英語教育の改革をどんどん進め、若者の英語力を高めているアジア諸国に追いつくにはどうすれば良いのか。国家的な問題としての英語教育を考え、具体的かつ即効性のある改善策を模索する。それがこの連載「英語教育2.0」のコンセプトである。
上智大学のグローバル人材育成講座の授業風景(写真:梅谷秀司)

こんにちは、安河内哲也です。2012年も、日本の英語教育の増進のために少しでも貢献できればという思いで、スピーキングテストの普及活動を頑張ってやってきましたが、今年も残すところ数週間を切りました。年末も、今年の総仕上げとして、まだまだ頑張りたいと思います。

今回は日本の英語教育を一気にプラスの方向に転換する可能性のある希望のプロジェクトについてお伝えします。その前に、ざっと現在の問題点の確認をしておきたいと思います。

偏った入試が負の連鎖を起こしている

前回の連載でも述べたとおり、私は、日本の英語教育がうまくいっていない最大の原因は、大学入試の「偏り」だと思っています。大学入試がそんなに大きな影響力を持つのか、と不思議に思う方もいらっしゃると思いますが、大学入試にはものすごい影響力があるのです。

建前を抜きにして言うならば、日本では18歳までの教育の主目的は、子供をいい大学に入れることです。そして、それまでの学校・塾・予備校の英語教育は、大学入試の内容から逆算して作られています。これをテストのウォッシュバック効果と言います。ウォッシュバック効果とは、簡単に言うと「目標となるテストがそれまでの教育手法に与える影響」のことです。

日本という島国では、中高生は生活の中で、英語を使わなければならない必要性を感じることがほとんどありません。そんな中で、彼らが英語を学ぶ必要性を創出しているのが大学受験です。

高校のランクは大学進学実績によって決められます。高校の授業では受験対策をやり、副教材もほとんどが受験用の参考書です。塾・予備校は当然受験対策ばかりをやります。学校のトップも父母も進学実績ばかり気にしています。低学年時にコミュニケーションを学んでいた学生も受験が近づいてくるにつれて、英語学習は受験一色に染められます。

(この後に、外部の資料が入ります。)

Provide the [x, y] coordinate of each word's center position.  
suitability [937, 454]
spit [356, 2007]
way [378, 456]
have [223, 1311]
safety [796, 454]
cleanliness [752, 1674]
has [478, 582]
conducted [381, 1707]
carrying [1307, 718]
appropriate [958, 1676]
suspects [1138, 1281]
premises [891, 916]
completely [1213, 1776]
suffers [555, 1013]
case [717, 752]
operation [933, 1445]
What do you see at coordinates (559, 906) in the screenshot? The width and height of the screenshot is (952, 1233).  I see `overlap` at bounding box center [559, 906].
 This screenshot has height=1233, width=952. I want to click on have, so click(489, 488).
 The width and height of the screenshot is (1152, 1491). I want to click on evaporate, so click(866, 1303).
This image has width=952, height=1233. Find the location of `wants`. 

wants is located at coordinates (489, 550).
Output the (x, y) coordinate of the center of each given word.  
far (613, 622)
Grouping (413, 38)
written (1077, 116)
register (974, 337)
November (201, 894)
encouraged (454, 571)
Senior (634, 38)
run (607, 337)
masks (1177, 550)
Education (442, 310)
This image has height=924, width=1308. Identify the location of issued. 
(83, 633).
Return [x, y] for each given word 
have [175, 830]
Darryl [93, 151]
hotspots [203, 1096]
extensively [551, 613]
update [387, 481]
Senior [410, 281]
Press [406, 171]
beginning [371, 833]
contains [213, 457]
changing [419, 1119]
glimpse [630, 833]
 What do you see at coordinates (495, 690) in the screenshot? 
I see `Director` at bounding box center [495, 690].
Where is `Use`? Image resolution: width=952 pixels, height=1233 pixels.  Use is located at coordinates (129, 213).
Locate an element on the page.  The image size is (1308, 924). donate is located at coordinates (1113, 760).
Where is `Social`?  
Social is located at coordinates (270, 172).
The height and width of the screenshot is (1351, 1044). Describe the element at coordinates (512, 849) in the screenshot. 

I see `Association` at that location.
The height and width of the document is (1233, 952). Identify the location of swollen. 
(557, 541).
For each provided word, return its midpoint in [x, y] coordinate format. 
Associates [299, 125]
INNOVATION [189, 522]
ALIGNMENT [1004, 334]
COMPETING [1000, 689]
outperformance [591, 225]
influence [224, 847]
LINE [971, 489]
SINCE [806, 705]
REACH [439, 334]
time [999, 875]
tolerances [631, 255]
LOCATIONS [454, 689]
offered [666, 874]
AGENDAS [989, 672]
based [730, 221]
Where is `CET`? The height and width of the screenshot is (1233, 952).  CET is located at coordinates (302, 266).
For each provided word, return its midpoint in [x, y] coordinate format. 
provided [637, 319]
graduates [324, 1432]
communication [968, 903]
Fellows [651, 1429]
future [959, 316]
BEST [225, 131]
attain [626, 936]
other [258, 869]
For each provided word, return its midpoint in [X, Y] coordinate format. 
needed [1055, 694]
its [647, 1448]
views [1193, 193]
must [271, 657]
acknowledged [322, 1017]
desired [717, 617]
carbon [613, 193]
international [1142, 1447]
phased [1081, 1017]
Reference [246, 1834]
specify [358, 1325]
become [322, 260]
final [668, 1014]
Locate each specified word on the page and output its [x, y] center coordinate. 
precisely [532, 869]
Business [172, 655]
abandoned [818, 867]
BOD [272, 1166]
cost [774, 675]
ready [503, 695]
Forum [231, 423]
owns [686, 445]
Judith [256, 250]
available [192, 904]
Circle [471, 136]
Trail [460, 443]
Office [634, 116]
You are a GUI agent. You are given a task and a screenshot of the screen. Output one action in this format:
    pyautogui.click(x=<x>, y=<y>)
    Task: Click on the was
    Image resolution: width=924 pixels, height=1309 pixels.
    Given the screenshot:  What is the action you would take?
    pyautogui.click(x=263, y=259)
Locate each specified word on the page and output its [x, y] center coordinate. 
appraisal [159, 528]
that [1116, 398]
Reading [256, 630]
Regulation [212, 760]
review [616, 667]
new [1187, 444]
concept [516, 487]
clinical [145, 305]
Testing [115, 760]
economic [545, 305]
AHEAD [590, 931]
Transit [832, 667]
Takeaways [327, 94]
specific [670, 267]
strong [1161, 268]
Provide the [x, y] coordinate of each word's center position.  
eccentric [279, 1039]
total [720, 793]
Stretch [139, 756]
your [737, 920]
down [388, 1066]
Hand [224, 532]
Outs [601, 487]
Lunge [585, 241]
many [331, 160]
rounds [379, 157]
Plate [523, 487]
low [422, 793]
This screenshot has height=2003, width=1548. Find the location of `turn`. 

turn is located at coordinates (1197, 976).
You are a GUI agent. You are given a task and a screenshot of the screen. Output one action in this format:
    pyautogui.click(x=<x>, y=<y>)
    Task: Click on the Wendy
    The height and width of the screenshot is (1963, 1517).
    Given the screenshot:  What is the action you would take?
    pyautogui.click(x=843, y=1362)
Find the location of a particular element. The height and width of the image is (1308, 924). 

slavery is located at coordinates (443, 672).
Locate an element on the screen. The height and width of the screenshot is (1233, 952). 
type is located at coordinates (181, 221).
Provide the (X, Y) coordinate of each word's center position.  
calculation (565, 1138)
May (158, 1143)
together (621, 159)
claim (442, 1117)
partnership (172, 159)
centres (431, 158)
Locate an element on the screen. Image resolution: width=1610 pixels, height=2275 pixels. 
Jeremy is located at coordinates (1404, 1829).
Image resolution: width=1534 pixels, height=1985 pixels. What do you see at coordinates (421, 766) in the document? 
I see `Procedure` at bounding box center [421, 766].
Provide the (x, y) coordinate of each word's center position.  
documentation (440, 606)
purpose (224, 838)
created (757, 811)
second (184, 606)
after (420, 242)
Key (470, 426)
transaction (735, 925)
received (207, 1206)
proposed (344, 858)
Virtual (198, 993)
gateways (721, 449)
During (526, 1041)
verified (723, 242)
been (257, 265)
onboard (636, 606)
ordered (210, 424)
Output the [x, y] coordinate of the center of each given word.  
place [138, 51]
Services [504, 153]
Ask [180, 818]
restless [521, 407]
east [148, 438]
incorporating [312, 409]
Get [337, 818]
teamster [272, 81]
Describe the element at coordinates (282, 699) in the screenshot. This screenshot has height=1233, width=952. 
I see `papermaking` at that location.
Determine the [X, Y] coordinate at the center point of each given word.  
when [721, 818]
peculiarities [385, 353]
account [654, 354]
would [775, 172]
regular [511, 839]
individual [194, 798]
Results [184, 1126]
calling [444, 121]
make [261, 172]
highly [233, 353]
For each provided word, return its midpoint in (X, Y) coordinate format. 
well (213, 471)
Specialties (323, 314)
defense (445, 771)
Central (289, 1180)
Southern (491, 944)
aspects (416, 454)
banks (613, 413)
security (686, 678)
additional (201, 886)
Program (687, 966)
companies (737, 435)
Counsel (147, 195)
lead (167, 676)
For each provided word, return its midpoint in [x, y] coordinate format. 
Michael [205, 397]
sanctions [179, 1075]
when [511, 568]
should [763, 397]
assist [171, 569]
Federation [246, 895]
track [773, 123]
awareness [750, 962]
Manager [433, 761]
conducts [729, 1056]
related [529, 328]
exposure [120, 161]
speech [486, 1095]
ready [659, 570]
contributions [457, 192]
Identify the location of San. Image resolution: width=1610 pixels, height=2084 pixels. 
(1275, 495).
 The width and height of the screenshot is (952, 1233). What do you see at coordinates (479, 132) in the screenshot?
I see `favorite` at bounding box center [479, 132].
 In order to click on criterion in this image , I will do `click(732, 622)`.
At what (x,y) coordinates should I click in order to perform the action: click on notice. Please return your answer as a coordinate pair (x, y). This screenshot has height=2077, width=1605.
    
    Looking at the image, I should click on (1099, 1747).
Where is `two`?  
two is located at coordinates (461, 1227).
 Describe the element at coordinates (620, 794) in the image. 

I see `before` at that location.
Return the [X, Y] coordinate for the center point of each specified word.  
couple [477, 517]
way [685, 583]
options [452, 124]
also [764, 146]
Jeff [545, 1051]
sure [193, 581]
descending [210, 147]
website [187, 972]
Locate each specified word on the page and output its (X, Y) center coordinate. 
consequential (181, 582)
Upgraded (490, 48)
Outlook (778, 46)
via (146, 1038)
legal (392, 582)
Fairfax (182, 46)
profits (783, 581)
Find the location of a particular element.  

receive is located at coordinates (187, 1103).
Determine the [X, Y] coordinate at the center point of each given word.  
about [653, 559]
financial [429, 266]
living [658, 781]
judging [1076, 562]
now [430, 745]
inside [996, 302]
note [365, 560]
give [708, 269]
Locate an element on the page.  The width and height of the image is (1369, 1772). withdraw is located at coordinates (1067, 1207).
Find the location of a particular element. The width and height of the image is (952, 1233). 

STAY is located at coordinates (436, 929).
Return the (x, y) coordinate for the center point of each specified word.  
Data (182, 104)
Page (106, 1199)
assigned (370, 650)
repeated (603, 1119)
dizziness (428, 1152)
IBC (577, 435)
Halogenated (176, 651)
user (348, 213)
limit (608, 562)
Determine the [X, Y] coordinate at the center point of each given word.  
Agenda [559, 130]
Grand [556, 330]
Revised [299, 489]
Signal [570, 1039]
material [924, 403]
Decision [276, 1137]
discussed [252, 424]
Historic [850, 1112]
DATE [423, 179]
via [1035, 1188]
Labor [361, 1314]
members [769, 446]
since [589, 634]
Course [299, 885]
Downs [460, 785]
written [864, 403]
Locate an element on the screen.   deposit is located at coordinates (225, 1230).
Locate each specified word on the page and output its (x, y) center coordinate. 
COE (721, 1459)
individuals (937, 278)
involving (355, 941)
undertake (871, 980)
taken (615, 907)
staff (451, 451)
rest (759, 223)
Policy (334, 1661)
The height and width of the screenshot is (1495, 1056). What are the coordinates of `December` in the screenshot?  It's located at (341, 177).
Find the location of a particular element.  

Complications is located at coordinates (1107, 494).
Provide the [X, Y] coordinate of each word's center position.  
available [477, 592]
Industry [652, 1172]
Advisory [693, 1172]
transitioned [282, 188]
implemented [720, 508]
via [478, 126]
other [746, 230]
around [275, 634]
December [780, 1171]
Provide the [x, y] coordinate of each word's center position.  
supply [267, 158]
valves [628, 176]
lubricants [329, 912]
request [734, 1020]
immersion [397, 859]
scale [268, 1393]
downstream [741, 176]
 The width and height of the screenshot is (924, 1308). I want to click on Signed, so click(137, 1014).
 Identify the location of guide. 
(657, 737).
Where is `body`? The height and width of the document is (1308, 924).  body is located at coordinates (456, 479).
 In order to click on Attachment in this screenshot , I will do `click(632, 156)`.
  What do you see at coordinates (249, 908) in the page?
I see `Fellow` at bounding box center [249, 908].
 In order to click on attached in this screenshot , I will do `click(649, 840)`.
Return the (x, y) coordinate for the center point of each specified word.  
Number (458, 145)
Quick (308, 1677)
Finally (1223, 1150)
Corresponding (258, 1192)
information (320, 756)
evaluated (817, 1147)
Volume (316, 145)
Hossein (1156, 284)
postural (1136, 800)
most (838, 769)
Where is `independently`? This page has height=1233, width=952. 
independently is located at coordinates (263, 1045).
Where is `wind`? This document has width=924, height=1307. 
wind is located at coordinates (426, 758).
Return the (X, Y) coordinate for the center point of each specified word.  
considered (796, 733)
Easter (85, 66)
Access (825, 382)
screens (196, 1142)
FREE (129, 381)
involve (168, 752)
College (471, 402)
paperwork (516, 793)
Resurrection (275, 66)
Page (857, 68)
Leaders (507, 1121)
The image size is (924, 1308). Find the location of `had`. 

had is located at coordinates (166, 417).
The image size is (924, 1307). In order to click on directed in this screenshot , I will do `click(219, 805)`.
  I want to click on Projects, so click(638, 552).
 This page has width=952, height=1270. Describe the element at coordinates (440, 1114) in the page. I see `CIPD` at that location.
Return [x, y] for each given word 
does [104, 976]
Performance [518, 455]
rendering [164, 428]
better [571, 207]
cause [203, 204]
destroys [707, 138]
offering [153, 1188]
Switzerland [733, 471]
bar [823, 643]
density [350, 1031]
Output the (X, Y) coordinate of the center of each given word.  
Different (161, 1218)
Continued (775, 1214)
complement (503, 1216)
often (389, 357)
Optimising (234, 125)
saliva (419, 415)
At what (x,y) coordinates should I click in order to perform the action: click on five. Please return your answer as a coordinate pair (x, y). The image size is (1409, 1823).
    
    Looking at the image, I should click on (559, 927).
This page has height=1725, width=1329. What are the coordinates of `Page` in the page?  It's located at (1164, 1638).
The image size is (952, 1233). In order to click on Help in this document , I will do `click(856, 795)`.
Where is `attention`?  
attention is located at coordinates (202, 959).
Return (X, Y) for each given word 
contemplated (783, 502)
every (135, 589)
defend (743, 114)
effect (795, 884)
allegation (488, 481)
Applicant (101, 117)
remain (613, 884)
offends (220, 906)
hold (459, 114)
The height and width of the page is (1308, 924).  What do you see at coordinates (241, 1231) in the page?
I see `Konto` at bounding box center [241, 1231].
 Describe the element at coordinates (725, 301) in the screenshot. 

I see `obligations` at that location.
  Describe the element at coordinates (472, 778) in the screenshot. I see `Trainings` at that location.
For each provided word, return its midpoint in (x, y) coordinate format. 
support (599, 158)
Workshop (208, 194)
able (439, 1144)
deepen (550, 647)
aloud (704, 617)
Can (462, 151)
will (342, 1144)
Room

英語の技能分野を大まかに分けるとすれば、L(リスニング)、R(リーディング)、S(スピーキング)、W(ライティング)に分けることができます。また、日本では重視される、T(和訳Translation)という技能もあります。その前段階としてG(文法Grammar)やV(語彙Vocabulary)があります。

日本の入試問題は、RとTに異常に偏っています。Sを試す学校はほとんどありません。

受験ではRやTやGが中心なので、学校や予備校でもそれらを中心に教えることとなります。さらに、教えやすいG(文法)の割合が肥大化しています。また、読解に関しても、入試ではR(読解←英文を英語のまま理解する)の割合が大きいにもかかわらず、教室では、教えやすい T(和訳)ばかりやっているというケースも見受けられます。